Taams A C, Herberts C A, Egberts A C G, Zafiropoulos N, Pignatti F, Bloem L T
Division of Pharmacoepidemiology and Clinical Pharmacology, Utrecht Institute for Pharmaceutical Sciences, Utrecht University, Utrecht, The Netherlands; Dutch Medicines Evaluation Board, Utrecht, The Netherlands.
Dutch Medicines Evaluation Board, Utrecht, The Netherlands.
ESMO Open. 2024 Dec;9(12):103991. doi: 10.1016/j.esmoop.2024.103991. Epub 2024 Dec 9.
Drug regulators assess and describe uncertainties regarding treatment outcomes and the benefit-risk balance of newly authorised medicines. We aimed to evaluate the type and number of uncertainties described in the benefit-risk assessment for initial marketing authorisations of oncology medicines assessed by the European Medicines Agency (EMA). We also aimed to develop a systematic classification of uncertainties to contribute to improved communication about uncertainties.

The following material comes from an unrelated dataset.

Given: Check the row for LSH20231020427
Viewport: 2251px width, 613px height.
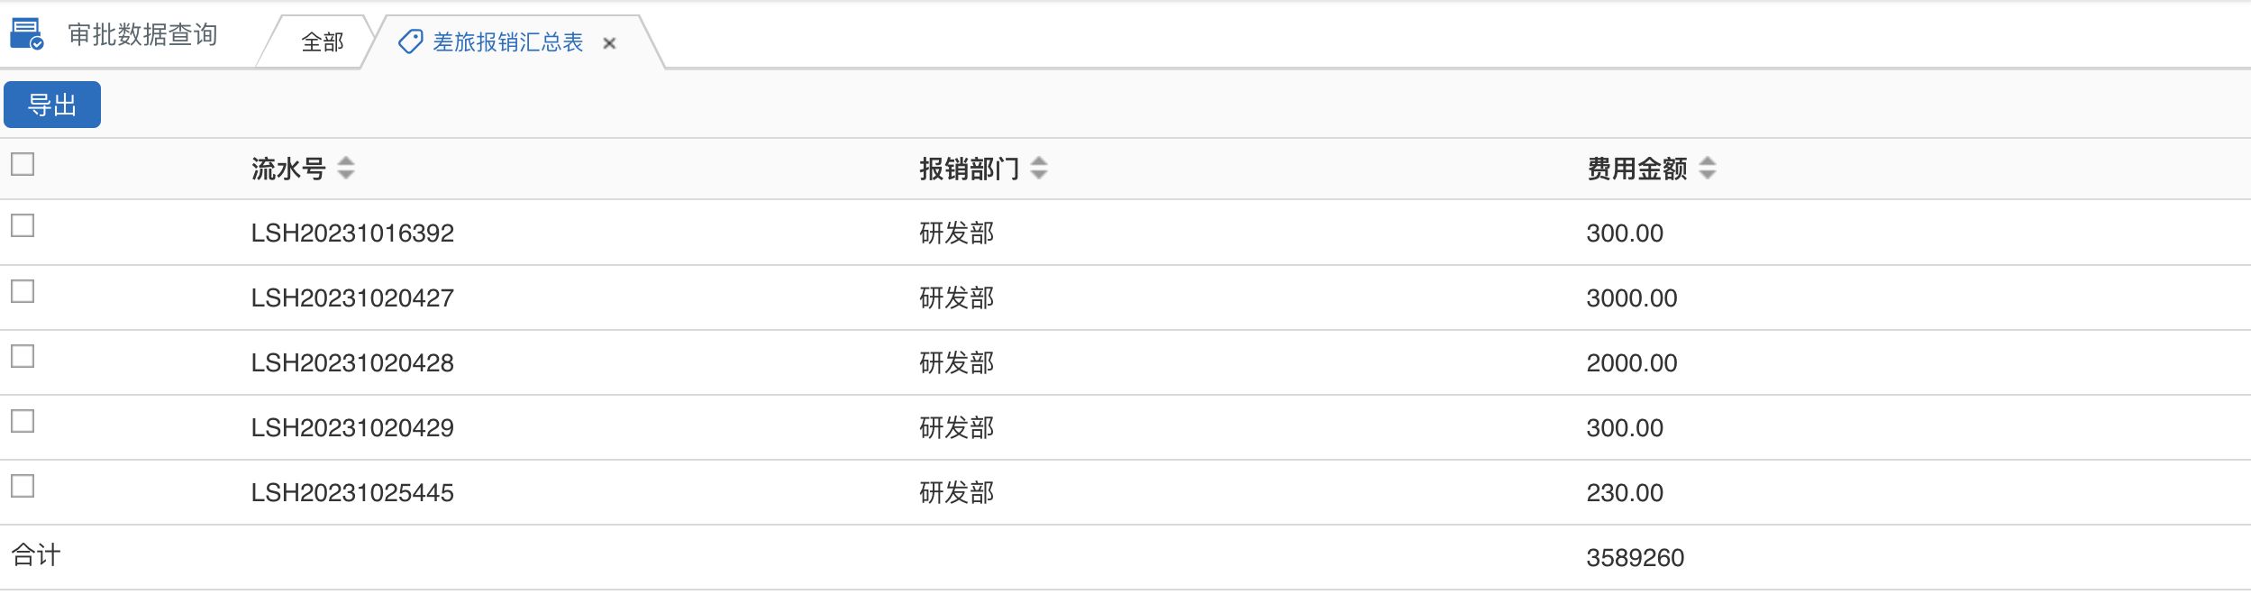Looking at the screenshot, I should coord(23,291).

We included all medicines containing a new active substance assessed by the EMA and granted an initial marketing authorisation by the European Commission in 2011-2022 for an oncology indication. We extracted characteristics of these oncology medicines and uncertainties described under the benefit-risk balance section of European public assessment reports. Uncertainties were categorised and their frequencies stratified according to time of marketing authorisation, and medicine and regulatory characteristics.
In total, 121 oncology medicines were included for which 800 (median 6, range 0-23) uncertainties were identified. Uncertainties were classified into five categories: safety (n = 404, 51%), efficacy (n = 322, 40%), pharmacology (n = 58, 7%), use in clinical practice (n = 10, 1%), and quality (n = 6, 1%). Among 27 subcategories, most uncertainties were related to specific adverse events (n = 156, 20%), effect size (n = 155, 20%), safety in subpopulations (n = 124, 16%), or efficacy in subpopulations (n = 88, 11%). The type of medicine (P = 0.012), type of marketing authorisation (P = 0.001), and year of marketing authorisation (P = 0.007) were associated with the number of uncertainties per medicine, with the highest number observed for cell and gene therapies [8 (3-23)], medicines granted conditional marketing authorisation [7 (3-23)], and medicines authorised in 2019-2022 [7 (2-23)].
At the time of initial marketing authorisation of oncology medicines, uncertainties about their benefit-risk balance most often concerned safety aspects, followed by efficacy. The number of uncertainties was highest for cell and gene therapies, conditionally authorised medicines, and medicines authorised in recent years.
药品监管机构评估并描述有关治疗结果以及新获批药品的获益-风险平衡的不确定性。我们旨在评估欧洲药品管理局(EMA)评估的肿瘤学药品初始上市许可的获益-风险评估中所描述的不确定性的类型和数量。我们还旨在制定不确定性的系统分类,以促进有关不确定性的沟通改善。
我们纳入了所有含有新活性物质且在2011年至2022年期间由EMA评估并获欧盟委员会初始上市许可用于肿瘤学适应症的药品。我们提取了这些肿瘤学药品的特征以及欧洲公共评估报告的获益-风险平衡部分所描述的不确定性。根据上市许可时间、药品和监管特征对不确定性进行分类并对其频率进行分层。
总共纳入了121种肿瘤学药品,确定了800个(中位数为6,范围为0至23)不确定性。不确定性分为五类:安全性(n = 404,51%)、有效性(n = 322,40%)、药理学(n = 58,7%)、临床实践中的使用(n = 10,1%)和质量(n = 6,1%)。在27个子类别中,大多数不确定性与特定不良事件(n = 156,20%)、效应大小(n = 155,20%)、亚组安全性(n = 124,16%)或亚组有效性(n = 88,11%)有关。药品类型(P = 0.012)、上市许可类型(P = 0.001)和上市许可年份(P = 0.007)与每种药品的不确定性数量相关,细胞和基因疗法[8(3至23)]、获得有条件上市许可的药品[7(3至23)]以及2019年至2022年获批的药品[7(2至23)]的不确定性数量最高。
在肿瘤学药品初始上市许可时,其获益-风险平衡的不确定性最常涉及安全性方面,其次是有效性。细胞和基因疗法、有条件获批的药品以及近年来获批的药品的不确定性数量最高。